Redazione Scientifica
31 Maggio 2023

Il Comune, essendo tenuto ad osservare il principio del neminem laedere, deve risarcire il danno patito dal privato in conseguenza delle immissioni di rumore nella propria abitazione, prodotte da esercizi commerciali situati nelle vicinanze che, oltre l'orario di chiusura notturna, arrecano disturbo alla quiete pubblica.

La Corte di Cassazione accoglie il ricorso della coppia, in quanto la stessa PA è tenuta ad osservare le regole tecniche o i canoni di diligenza e prudenza «nella gestione dei propri beni e, quindi, il principio del neminem laedere, con ciò potendo essere condannata sia al risarcimento del danno(artt. 2043 e 2059 c.c.) patito dal privato in conseguenza delle immissioni nocive che abbiano comportato la lesione di quei diritti, sia la condanna ad un facere, al fine di riportare le immissioni al di sotto della soglia di tollerabilità, non investendo una tale domanda, di per sé, scelte ed atti autoritativi, ma, per l'appunto, un'attività soggetta al principio del neminem laedere» (Cass. n. 21993/2020; Cass. n. 25578/2020; Cass. n. 23436/2022; Cass. n. 27175/2022; Cass. n. 5668/2023).

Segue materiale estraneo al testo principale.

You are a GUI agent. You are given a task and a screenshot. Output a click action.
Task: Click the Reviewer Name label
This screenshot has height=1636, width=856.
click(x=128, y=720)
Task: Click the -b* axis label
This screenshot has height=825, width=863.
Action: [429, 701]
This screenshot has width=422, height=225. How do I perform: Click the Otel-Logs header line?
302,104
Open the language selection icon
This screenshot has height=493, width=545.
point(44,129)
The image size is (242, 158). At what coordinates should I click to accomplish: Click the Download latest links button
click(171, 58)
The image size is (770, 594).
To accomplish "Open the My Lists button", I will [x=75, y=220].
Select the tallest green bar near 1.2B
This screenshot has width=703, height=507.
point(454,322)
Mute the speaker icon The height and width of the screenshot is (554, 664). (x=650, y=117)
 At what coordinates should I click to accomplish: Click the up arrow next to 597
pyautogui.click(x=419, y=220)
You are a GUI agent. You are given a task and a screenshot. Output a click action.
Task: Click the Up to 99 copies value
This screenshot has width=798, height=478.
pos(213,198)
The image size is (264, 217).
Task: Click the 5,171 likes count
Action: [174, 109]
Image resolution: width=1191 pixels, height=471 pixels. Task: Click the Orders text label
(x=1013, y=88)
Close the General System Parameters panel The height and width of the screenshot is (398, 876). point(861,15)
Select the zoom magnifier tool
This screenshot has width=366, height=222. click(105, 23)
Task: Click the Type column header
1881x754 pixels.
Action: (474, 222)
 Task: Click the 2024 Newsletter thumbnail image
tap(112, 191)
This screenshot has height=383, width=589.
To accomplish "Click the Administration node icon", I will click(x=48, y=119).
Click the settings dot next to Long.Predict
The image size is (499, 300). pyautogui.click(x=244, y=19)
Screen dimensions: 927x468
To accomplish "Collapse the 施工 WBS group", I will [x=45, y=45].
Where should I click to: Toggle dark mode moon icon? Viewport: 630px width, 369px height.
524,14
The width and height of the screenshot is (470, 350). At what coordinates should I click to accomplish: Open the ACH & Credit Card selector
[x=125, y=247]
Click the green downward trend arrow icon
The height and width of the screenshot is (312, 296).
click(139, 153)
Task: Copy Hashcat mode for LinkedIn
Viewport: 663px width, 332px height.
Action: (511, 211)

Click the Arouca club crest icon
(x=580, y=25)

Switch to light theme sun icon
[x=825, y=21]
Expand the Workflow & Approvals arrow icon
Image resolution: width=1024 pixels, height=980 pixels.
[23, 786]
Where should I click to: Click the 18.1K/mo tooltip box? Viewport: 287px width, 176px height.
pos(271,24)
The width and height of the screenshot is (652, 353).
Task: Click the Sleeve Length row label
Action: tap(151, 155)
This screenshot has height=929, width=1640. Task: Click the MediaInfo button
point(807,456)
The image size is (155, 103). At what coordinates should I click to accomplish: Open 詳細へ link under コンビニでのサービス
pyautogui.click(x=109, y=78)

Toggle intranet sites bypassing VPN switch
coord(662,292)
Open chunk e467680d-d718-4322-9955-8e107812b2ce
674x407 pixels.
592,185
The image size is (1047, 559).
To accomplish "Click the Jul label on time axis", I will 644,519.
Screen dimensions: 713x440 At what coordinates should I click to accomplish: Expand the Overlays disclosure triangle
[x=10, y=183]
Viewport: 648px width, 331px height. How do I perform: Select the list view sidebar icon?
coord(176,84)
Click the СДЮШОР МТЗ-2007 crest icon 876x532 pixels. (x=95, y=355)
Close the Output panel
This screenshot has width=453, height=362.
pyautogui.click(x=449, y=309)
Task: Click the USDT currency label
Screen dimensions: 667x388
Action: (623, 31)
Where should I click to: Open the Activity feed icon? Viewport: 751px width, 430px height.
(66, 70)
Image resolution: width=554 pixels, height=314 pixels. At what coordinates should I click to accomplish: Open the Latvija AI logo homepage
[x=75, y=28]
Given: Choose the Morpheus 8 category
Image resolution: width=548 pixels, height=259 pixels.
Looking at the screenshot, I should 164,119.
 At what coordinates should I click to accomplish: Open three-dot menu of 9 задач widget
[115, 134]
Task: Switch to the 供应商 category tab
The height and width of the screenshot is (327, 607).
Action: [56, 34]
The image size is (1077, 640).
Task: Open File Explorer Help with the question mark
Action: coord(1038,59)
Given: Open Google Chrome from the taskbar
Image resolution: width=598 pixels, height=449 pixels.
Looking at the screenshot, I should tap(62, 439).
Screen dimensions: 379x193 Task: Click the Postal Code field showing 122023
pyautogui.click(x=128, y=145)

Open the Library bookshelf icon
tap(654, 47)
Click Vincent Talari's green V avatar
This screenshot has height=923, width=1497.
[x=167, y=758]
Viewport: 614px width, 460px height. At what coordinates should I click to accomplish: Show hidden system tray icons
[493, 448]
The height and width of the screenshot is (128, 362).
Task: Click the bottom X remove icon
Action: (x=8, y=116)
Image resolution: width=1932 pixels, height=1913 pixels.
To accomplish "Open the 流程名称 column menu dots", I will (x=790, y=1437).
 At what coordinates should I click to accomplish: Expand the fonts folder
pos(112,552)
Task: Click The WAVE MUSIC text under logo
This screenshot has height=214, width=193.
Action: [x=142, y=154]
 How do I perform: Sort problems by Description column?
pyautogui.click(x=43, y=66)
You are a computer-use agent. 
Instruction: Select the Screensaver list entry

Inoltre, la domanda di risarcimento dei danni, patrimoniali e non patrimoniali, subiti dagli attori a causa delle immissioni acustiche intollerabili, «non postula alcun intervento del giudice ordinario di conformazione del potere pubblico e, dunque, non spiega alcuna incidenza rispetto al perimetro dei limiti interni della relativa giurisdizione, ma richiede soltanto la verifica della violazione da parte della PA del principio del neminem laedere e, dunque, della sussistenza o meno della responsabilità ai sensi dell'art. 2043 c.c., per aver mancato di osservare le regole tecniche o i canoni di diligenza e prudenza nella gestione dei propri beni quale condotta, connotata da c.d. colpa generica, determinativa di danno ingiusto per il privato».

Ne consegue che la circostanza che il primo giudice avesse predeterminato il facere del Comune convenuto, imponendogli alcuni comportamenti (tra cui l'adozione di provvedimenti discrezionali ed autoritativi) non impediva, però, «ogni diversa delibazione del giudice di secondo grado, coerente con la portata della domanda formulata dagli attori, che fosse volta ad imporre alla PA (non già le modalità di esercizio del potere discrezionale ad essa spettante, ma) di procedere agli interventi idonei ed esigibili per riportare le immissioni acustiche entro la soglia di tollerabilità, ossia quegli interventi orientati al ripristino della legalità a tutela dei diritti soggettivi violati».

Per tutti questi motivi, il Collegio accoglie il ricorso in oggetto, cassa e rinvia la pronuncia alla Corte d'appello di Brescia.